OPEC, whose member nations produce 40 percent of the world’s oil, said yesterday it would cut output by 1.9 percent in February. OPEC also accepted Angola as a member to gain greater control over global crude supplies.

Production will be pared by 500,000 barrels a day as of Feb. 1, OPEC President Edmund Daukoru told journalists in Abuja, the Nigerian capital. The cut is in addition to the 1.2 million barrel-a-day reduction agreed upon by the OPEC at its previous meeting on Oct. 20 in Doha, Qatar.

The 11-member group, known formally as the Organization of the Petroleum Exporting Countries, is attempting to revive prices that have slid about 21 percent from a July record of $78.40 a barrel in New York. The cuts take effect about seven weeks before the end of the Northern Hemisphere winter, when demand for heating fuels typically starts to decline.

“OPEC is sending a message that it is trying to control supply and keep a floor under the price,” said Mike Wittner, the London-based head of energy market research at Calyon, a unit of Credit Agricole SA. “It’s a compromise between the countries that wanted a cut and those that wanted a rollover.”

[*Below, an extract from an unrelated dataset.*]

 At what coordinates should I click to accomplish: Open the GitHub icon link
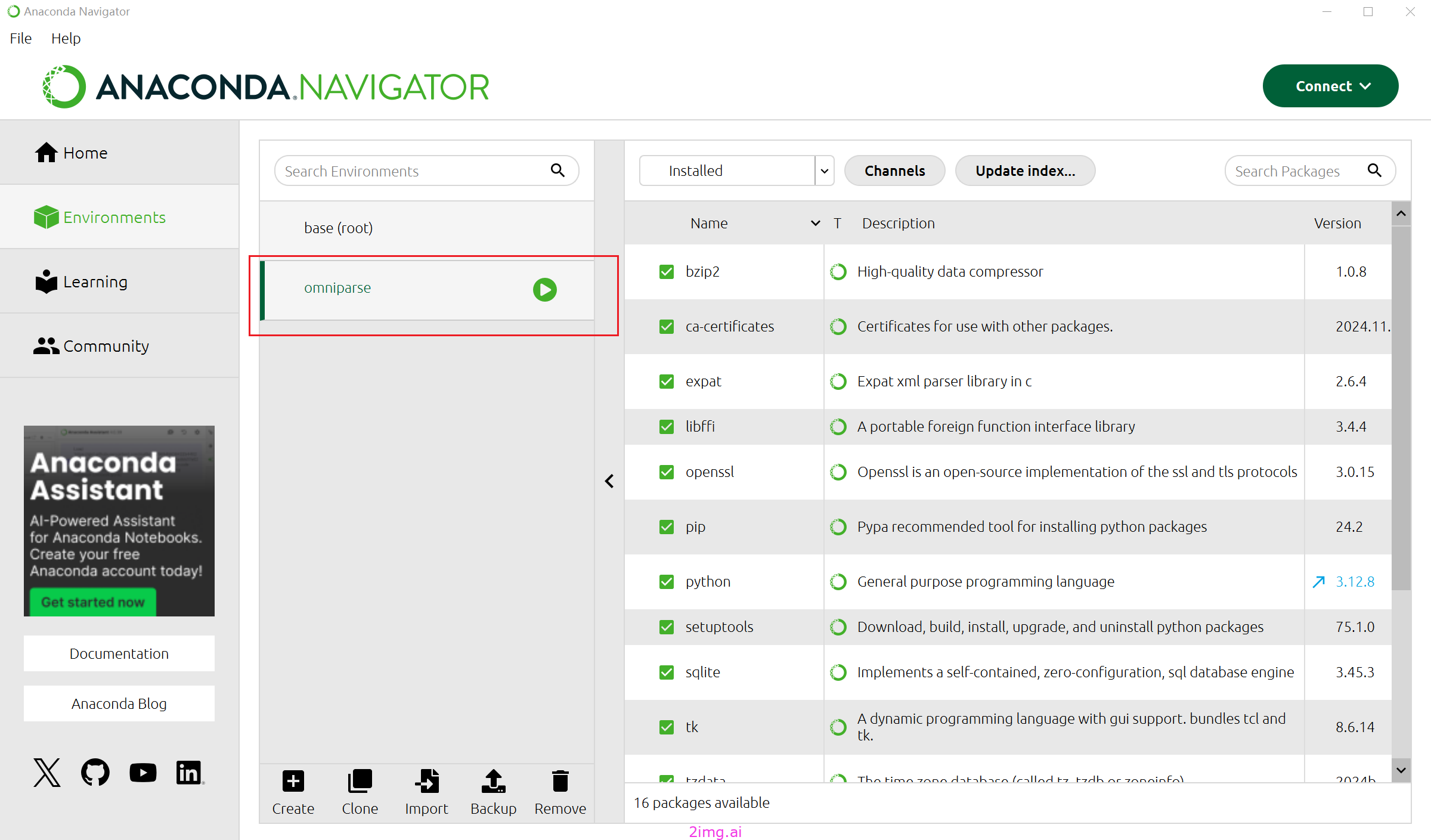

Oil rose yesterday on speculation that OPEC’s meeting would result in lower supplies, jumping $1.14, or 1.9 percent, to $62.51 a barrel on the New York Mercantile Exchange.

“The decision is short-term bullish but it won’t push prices up by several dollars,” Wittner said.

Angola’s membership will be effective Jan. 1, said Daukoru, who is also Nigeria’s oil minister. Angola won’t be bound by the new agreement until March 1, he said.

Angola will be the first country to join OPEC since Gabon, which became a member in 1975 only to exit in 1994. Nigeria, the group’s fifth-largest producer and a member since 1971, was the last existing member to join, according to the group’s Web site.